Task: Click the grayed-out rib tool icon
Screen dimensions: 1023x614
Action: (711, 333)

══════════════════════════════

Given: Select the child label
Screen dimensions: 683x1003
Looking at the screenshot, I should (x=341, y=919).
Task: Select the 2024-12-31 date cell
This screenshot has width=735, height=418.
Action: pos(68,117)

══════════════════════════════

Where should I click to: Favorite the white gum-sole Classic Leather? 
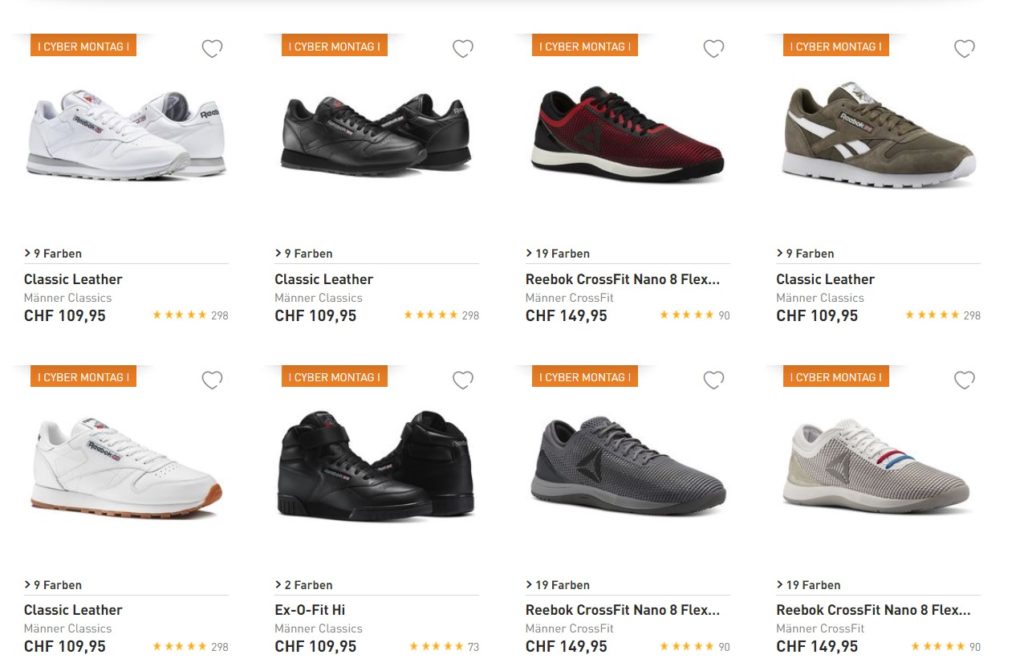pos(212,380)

══════════════════════════════

DIRECTIONS FOR THIS TASK: Nothing but a number should be given: the count of lines in the data above with the word "Select".

OUTPUT FOR THIS TASK: 2